Passage:
— Begin —
Since a few weeks ago, some people are having trouble logging in, and it's completely my fault.
See what had happened was... I upgraded UMD's password system to a much more secure encryption method. The old password system only paid attention to the first 8 characters of your password, and anything after that was actually ignored.
So over time, a bunch of people had changed their passwords to something else, but probably only changed the ending after the 8th character. So any device that had saved the old password would continue to log in successfully, using the old password... Until now!
Our new system demands the entire pass be accurate, so you'd have to use that correct full password to log into all your devices again. So if you can still log in at all, I recommend to just go to your preferences and update your password (even if you want to use the same one) and then log into your other devices and browsers again with that known password.
If you can't log in at all, please email me from the address you signed up to UMD with, and I'll be able to reset it for you. I'm at messmaster@umd.net.
If you no longer have access to the email you signed up with, please email me with your username and as many of the following details as you can: 1) If verified, state your real name and address, 2) State any past email addresses you may have used here, 3) List some past purchases you've made, 4) If you've made a past purchase, state your name and zip code.
— End —
Dataset excerpts:
— Begin —
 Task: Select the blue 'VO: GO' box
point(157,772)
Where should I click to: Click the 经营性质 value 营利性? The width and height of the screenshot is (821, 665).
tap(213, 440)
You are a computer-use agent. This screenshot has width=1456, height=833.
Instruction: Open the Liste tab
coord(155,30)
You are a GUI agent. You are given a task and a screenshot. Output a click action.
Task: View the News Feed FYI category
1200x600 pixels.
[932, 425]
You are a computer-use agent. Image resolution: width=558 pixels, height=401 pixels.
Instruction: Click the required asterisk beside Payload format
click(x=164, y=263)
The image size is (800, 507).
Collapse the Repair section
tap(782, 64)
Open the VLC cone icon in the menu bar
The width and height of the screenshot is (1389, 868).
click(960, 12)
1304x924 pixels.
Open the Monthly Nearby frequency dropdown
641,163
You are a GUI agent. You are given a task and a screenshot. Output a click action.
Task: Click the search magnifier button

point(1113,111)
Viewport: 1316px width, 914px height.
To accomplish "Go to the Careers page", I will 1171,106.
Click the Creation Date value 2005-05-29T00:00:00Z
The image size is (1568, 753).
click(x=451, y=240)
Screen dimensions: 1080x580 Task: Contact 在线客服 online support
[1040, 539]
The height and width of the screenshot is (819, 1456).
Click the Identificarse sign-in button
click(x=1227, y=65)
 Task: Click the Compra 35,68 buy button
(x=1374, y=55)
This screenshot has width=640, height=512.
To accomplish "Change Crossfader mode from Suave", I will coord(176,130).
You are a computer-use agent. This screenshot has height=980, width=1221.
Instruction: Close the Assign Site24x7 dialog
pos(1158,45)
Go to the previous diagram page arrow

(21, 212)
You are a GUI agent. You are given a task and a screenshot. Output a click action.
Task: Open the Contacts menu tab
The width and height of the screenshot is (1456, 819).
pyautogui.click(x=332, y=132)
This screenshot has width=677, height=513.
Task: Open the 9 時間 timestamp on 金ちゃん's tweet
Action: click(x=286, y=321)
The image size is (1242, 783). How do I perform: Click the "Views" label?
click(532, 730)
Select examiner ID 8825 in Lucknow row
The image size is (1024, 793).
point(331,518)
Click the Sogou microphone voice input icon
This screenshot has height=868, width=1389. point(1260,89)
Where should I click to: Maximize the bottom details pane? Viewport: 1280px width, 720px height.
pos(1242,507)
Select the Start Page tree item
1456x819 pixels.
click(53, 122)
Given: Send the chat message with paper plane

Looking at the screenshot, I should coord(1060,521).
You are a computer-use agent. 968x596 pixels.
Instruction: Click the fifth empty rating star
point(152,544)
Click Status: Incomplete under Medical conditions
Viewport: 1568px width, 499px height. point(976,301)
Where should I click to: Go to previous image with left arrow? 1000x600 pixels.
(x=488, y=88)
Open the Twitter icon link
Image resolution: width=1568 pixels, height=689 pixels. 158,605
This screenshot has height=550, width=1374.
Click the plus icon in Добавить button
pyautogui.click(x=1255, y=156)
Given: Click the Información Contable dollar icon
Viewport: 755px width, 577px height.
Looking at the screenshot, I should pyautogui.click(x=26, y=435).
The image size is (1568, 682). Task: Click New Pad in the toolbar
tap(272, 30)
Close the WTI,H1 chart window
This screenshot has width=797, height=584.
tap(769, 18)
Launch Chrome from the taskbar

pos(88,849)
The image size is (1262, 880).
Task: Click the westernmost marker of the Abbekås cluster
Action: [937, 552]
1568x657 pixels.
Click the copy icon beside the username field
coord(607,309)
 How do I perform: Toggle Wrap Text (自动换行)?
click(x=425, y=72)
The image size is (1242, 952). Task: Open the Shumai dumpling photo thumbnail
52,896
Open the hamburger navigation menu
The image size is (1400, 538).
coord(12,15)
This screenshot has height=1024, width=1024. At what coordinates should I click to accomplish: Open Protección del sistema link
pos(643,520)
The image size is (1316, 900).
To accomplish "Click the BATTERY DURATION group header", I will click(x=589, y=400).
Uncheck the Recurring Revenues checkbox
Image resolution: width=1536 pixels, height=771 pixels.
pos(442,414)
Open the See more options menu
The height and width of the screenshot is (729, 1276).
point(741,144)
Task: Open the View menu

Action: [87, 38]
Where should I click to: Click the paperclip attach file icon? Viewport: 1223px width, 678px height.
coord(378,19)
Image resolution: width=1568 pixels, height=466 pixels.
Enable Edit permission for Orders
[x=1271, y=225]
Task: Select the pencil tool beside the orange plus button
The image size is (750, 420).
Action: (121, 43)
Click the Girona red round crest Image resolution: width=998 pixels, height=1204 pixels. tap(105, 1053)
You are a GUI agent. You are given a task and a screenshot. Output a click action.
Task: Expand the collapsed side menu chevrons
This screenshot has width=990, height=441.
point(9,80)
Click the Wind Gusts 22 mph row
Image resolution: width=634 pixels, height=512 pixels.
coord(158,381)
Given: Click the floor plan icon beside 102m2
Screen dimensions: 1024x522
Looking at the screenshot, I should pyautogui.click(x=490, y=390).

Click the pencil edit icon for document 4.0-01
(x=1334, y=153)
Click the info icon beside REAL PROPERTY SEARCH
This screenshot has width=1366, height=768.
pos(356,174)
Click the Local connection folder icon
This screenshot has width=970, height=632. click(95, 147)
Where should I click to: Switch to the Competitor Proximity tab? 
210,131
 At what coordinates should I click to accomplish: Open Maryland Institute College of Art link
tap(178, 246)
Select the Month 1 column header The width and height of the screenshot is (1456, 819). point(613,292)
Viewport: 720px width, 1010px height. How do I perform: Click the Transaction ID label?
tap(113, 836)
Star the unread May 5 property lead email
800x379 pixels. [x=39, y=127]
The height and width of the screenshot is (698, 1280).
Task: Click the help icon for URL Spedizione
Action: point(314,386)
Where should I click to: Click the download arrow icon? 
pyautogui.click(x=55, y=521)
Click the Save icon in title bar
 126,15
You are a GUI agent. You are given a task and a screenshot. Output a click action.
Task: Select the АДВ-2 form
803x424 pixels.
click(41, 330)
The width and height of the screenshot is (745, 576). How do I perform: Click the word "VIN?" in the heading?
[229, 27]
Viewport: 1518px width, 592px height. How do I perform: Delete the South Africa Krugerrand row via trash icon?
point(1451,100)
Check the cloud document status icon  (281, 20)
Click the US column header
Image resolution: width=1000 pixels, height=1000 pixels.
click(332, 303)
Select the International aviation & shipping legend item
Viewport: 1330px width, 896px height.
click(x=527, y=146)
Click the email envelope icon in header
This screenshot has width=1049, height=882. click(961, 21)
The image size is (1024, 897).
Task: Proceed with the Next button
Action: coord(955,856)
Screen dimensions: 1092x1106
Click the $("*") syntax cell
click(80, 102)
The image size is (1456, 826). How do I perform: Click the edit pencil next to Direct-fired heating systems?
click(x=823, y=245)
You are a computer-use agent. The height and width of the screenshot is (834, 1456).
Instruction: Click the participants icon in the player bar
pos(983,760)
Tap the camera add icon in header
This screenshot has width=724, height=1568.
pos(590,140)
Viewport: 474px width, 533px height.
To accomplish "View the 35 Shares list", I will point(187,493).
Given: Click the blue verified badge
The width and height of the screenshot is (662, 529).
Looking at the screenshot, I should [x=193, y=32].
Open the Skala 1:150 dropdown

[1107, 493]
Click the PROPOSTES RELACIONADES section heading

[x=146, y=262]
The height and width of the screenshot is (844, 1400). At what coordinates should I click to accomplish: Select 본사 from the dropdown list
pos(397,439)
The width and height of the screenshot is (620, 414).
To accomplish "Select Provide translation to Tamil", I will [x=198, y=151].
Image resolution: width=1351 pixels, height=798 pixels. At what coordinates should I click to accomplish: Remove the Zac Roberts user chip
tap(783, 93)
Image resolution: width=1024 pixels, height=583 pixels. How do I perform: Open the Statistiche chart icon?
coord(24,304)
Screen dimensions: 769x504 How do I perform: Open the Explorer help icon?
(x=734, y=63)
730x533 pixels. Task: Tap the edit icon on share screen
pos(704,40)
— End —
Set tasks:
**1)** In the password notice, how many characters of a password did the old password system pay attention to?
**2)** Write out the passage of the password notice starting with "So over time, a" and going on through "password... Until now!".

Answers to the problems:
**1)** Only the first 8 characters.

**2)**
So over time, a bunch of people had changed their passwords to something else, but probably only changed the ending after the 8th character. So any device that had saved the old password would continue to log in successfully, using the old password... Until now!